**Exercise requirements:** Could you return each line below without altering a word?

────────────────────────────────────────

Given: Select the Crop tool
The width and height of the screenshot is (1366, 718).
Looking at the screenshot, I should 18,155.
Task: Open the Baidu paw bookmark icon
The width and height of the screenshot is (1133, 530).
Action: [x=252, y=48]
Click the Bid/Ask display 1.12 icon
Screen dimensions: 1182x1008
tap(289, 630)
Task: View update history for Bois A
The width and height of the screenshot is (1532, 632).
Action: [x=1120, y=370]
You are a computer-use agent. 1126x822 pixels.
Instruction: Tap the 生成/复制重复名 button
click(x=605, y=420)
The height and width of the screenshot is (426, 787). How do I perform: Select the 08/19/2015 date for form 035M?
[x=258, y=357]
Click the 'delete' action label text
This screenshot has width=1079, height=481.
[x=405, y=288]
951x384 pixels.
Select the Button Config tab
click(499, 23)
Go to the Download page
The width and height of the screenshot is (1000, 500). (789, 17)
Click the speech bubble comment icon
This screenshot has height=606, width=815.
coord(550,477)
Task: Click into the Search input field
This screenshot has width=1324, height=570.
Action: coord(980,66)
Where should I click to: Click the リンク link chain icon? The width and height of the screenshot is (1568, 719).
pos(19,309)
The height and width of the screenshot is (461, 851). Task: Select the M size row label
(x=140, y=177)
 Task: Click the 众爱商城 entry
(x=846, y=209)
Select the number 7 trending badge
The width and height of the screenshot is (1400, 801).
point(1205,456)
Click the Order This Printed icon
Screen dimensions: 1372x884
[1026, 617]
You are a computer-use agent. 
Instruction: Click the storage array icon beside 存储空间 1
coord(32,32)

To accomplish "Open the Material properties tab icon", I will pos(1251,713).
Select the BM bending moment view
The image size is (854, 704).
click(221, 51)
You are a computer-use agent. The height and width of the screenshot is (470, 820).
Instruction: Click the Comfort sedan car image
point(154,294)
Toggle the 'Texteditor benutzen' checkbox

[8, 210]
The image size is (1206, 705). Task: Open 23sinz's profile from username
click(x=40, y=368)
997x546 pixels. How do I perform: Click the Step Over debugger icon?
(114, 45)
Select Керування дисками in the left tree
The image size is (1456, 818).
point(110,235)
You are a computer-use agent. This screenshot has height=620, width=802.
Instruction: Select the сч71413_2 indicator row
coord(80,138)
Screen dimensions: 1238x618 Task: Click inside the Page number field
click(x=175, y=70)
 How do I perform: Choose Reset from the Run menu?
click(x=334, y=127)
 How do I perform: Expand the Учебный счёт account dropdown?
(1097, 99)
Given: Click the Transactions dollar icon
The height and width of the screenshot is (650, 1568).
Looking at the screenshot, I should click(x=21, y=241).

────────────────────────────────────────

**Written answer:**
Given: Select the Crop tool
The width and height of the screenshot is (1366, 718).
Looking at the screenshot, I should 18,155.
Task: Open the Baidu paw bookmark icon
The width and height of the screenshot is (1133, 530).
Action: [x=252, y=48]
Click the Bid/Ask display 1.12 icon
Screen dimensions: 1182x1008
tap(289, 630)
Task: View update history for Bois A
The width and height of the screenshot is (1532, 632).
Action: [x=1120, y=370]
You are a computer-use agent. 1126x822 pixels.
Instruction: Tap the 生成/复制重复名 button
click(x=605, y=420)
The height and width of the screenshot is (426, 787). How do I perform: Select the 08/19/2015 date for form 035M?
[x=258, y=357]
Click the 'delete' action label text
This screenshot has width=1079, height=481.
[x=405, y=288]
951x384 pixels.
Select the Button Config tab
click(499, 23)
Go to the Download page
The width and height of the screenshot is (1000, 500). (789, 17)
Click the speech bubble comment icon
This screenshot has height=606, width=815.
coord(550,477)
Task: Click into the Search input field
This screenshot has width=1324, height=570.
Action: coord(980,66)
Where should I click to: Click the リンク link chain icon? The width and height of the screenshot is (1568, 719).
pos(19,309)
The height and width of the screenshot is (461, 851). Task: Select the M size row label
(x=140, y=177)
 Task: Click the 众爱商城 entry
(x=846, y=209)
Select the number 7 trending badge
The width and height of the screenshot is (1400, 801).
point(1205,456)
Click the Order This Printed icon
Screen dimensions: 1372x884
[1026, 617]
You are a computer-use agent. 
Instruction: Click the storage array icon beside 存储空间 1
coord(32,32)

To accomplish "Open the Material properties tab icon", I will pos(1251,713).
Select the BM bending moment view
The image size is (854, 704).
click(221, 51)
You are a computer-use agent. The height and width of the screenshot is (470, 820).
Instruction: Click the Comfort sedan car image
point(154,294)
Toggle the 'Texteditor benutzen' checkbox

[8, 210]
The image size is (1206, 705). Task: Open 23sinz's profile from username
click(x=40, y=368)
997x546 pixels. How do I perform: Click the Step Over debugger icon?
(114, 45)
Select Керування дисками in the left tree
The image size is (1456, 818).
point(110,235)
You are a computer-use agent. This screenshot has height=620, width=802.
Instruction: Select the сч71413_2 indicator row
coord(80,138)
Screen dimensions: 1238x618 Task: Click inside the Page number field
click(x=175, y=70)
 How do I perform: Choose Reset from the Run menu?
click(x=334, y=127)
 How do I perform: Expand the Учебный счёт account dropdown?
(1097, 99)
Given: Click the Transactions dollar icon
The height and width of the screenshot is (650, 1568).
Looking at the screenshot, I should click(x=21, y=241).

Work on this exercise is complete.